A new global trading system is being erected, almost unnoticed in India. One of its unstated aims is to check China’s rise through economic discrimination. But it could end up discriminating against India too.
Two major new international trade pacts are under negotiation. One is the Trans Pacific Partnership (TPP), creating a free trade area (FTA) of North America and East Asia (including Japan, Australia, New Zealand, Vietnam and some others). For the first time, a once-protectionist Japan plans to join the US in a region of free trade and investment. The unstated but clear Japanese signal is that China must be checked. For this, it is willing to consider dismantling its traditional trade and investment barriers.
The second big FTA under negotiation is the Transatlantic Trade and Investment Partnership (TTIP), covering the US and the European Union. Historically, Europe has felt threatened by US multinationals, technology, and farm produce. The European Common Market came up with a common external tariff, aimed at binding together European members and standing up to competition from the US. But Europe’s recent economic stagnation, plus the rising threat from China, has concentrated minds wonderfully. Europe is now ready to consider a grand bargain with the US, mutually opening up investment, trade and services.
Earlier, the three economic giants — the US, Europe and Japan — saw one another as global rivals. Each sought to conclude FTAs with neighbours and selected developing countries, creating trade blocks within which each had tariff advantages. Now, for the first time, the three big players are seeking FTAs with one another.
What has changed? The rise of China, of course. Now, officials in Washington DC, Brussels and Tokyo will deny heatedly that either the TPP or TTIP is aimed against China. They will claim to be merely carrying forward the logic of globalisation and global integration, a trend that has steadily deepened since World War II. But the strategic anti-China aim is clear.
Besides, the World Trade Organisation (WTO), the original global forum for promoting global integration, has become gridlocked, with little inclination to move forward. The WTO works on the basis of consensus, so any country can veto any deal. India has used its veto in the WTO to block various proposals in the Doha Round of negotiations. So have some African countries. Hence the Doha Round has achieved nothing concrete despite 13 years of talk.
Faced with this, the US and European Union have lost interest in multilateral deals within WTO. They have opted for FTAs with a limited number of partners willing to strike deals containing the clauses vetoed in WTO by India and other countries. In FTAs, the US has been able to get free capital flows, tough patent laws and stiff environmental conditions that it would not be able to get in WTO. So to a lesser extent has the European Union.
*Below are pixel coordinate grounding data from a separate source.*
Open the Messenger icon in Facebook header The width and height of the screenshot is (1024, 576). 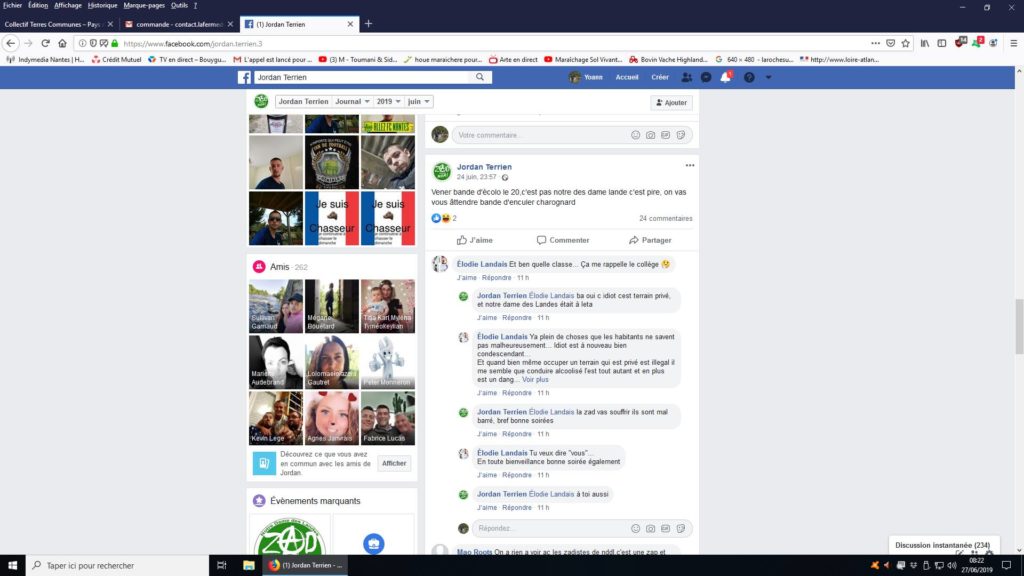click(706, 77)
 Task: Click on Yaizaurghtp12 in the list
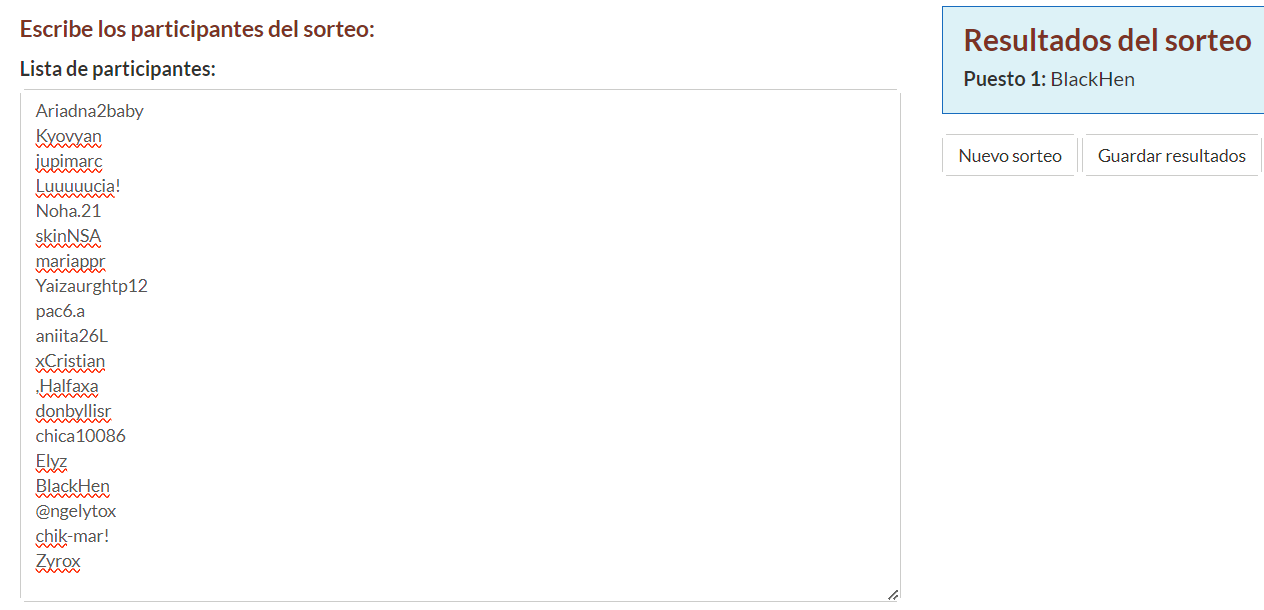(x=91, y=286)
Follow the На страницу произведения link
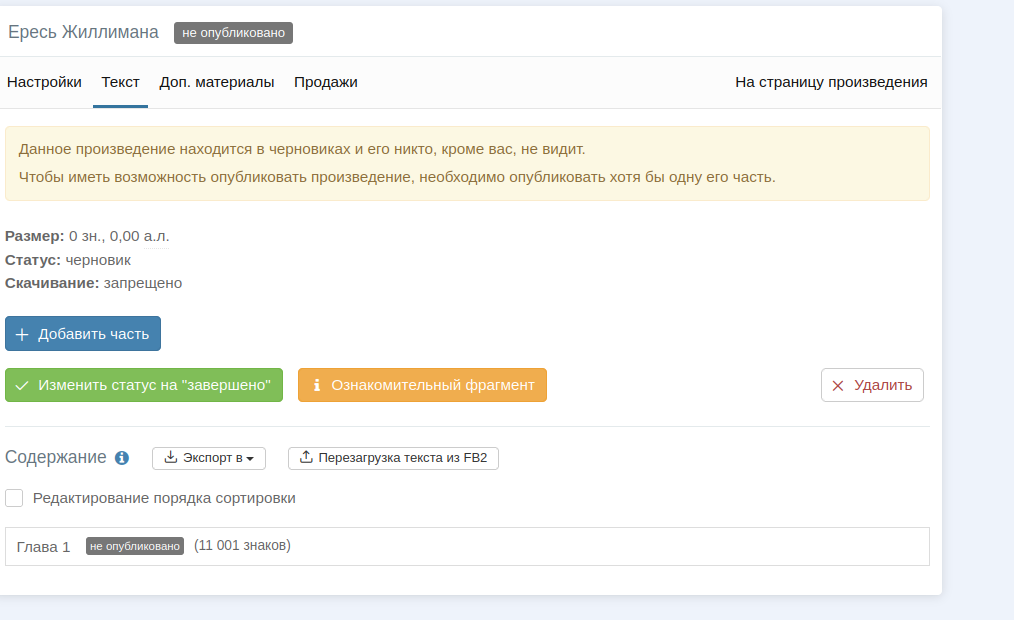This screenshot has height=620, width=1014. tap(831, 82)
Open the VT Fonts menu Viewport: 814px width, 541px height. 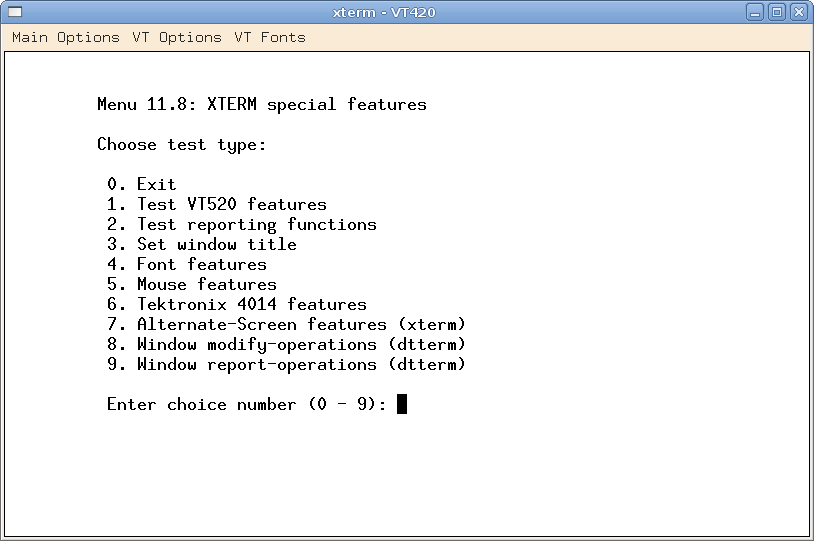point(269,37)
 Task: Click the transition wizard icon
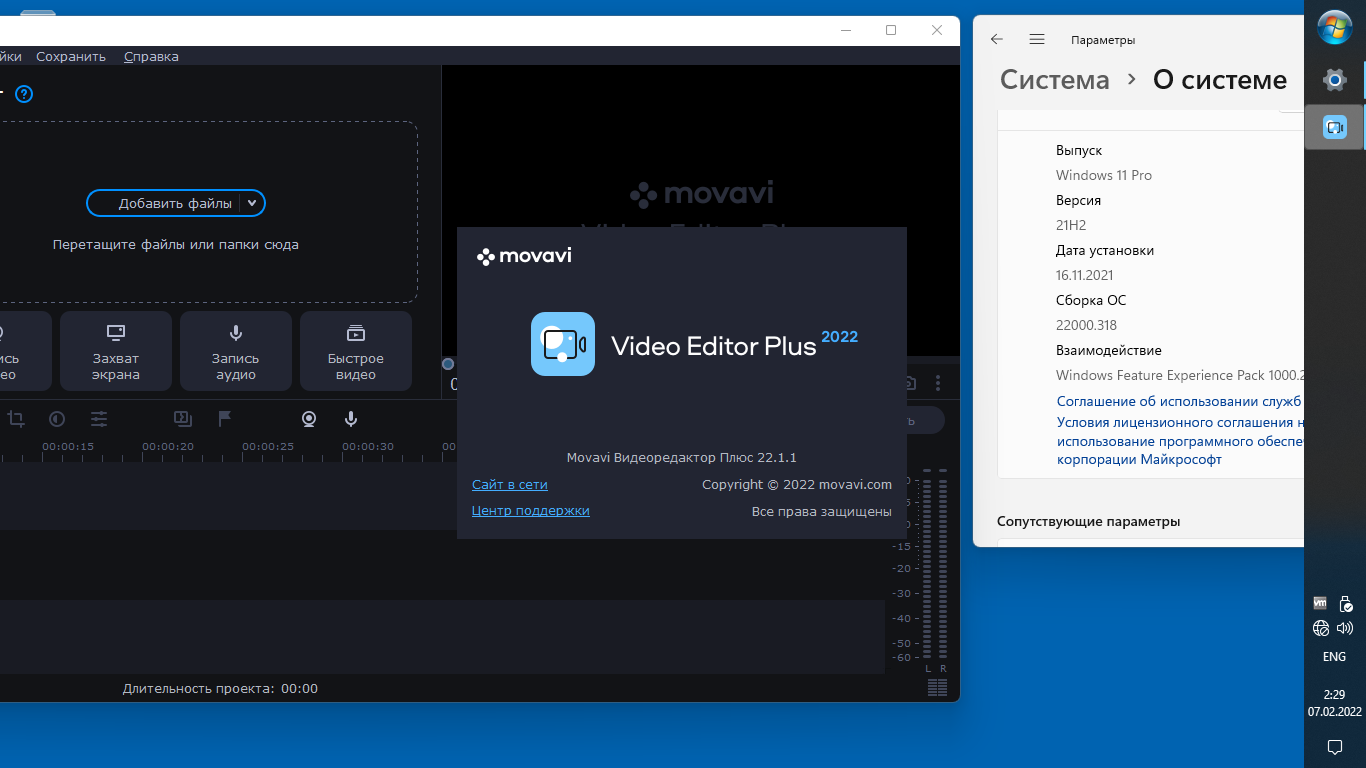(182, 419)
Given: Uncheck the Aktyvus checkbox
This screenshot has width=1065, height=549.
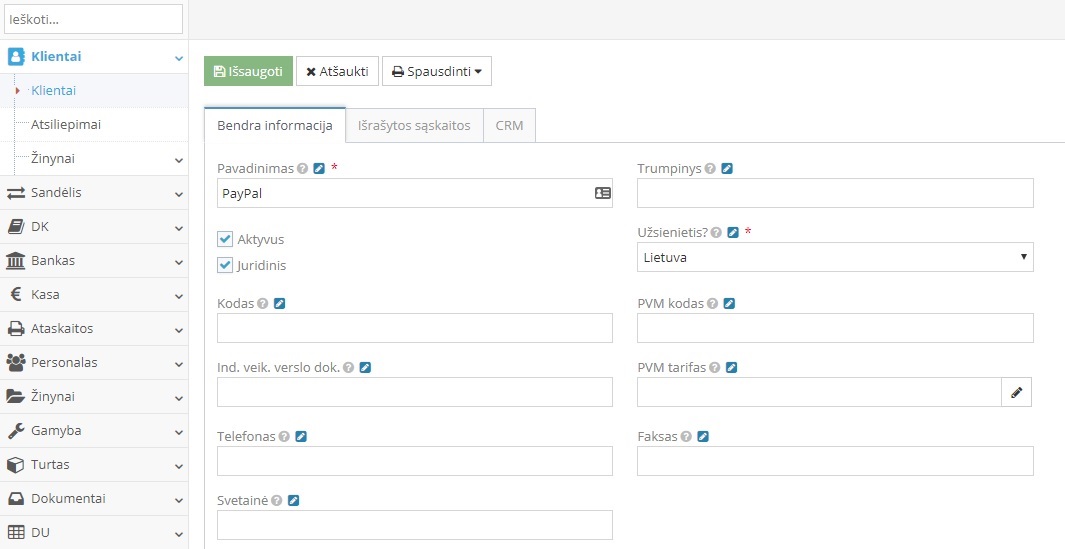Looking at the screenshot, I should click(x=225, y=240).
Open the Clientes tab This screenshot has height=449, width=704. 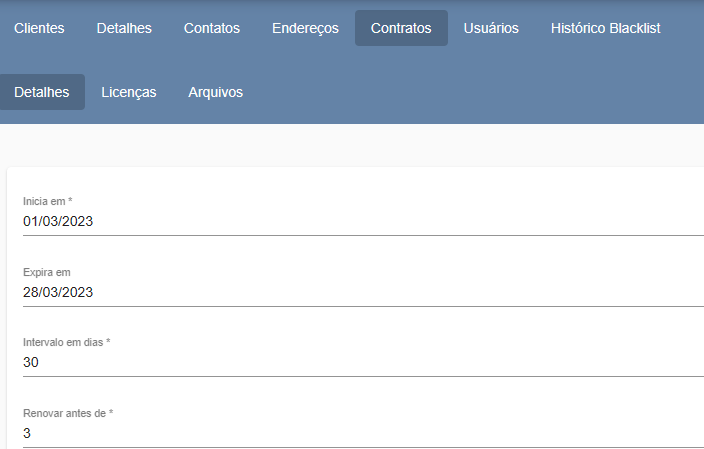point(39,28)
Thus the world has shifted from multilateral deals (where all members agree to common conditions) to FTAs (where small groups extend mutual preferences, cutting out outsiders). India too has tried cutting deals with neighbours, but with few clear benefits, and some disadvantages. India has held preliminary talks on FTAs with the European Union and US, but these have run into serious headwinds.
Why? India is a more reluctant globaliser than trade rivals. In WTO, India always opposed free capital flows, free foreign bidding for Indian government contracts, untrammelled investment rights for foreign investors, liberal patent laws and lowered protection for agriculture. It is reluctant to give way on these issues in FTAs with the US or Europe.
But rival developing countries with fewer inhibitions have entered into dozens of FTAs with such conditions. This has given them a trade edge over India, one reason why Indian exports have risen so slowly over the last three years despite massive currency depreciation.
The richest countries are now moving to create giant economic agreements of their own. These, along with existing FTAs, will cover most international trade. This will cut out China. It may also cut out India, seriously disadvantaging it.
To avoid this, India will have to dilute many historical concerns in order to strike serious bargains with the US and European Union. It also needs to make the multilateral WTO system more relevant by helping clinch the Doha Round by diluting its old positions. A lot of political will is required for this.
The TTP and ITTP will take years to be clinched. European and Japanese groups (notably farmers) fearing US competition will oppose these pacts. But the anti-China lobby will probably triumph. So, India must act to avoid potential isolation in global trade and investment.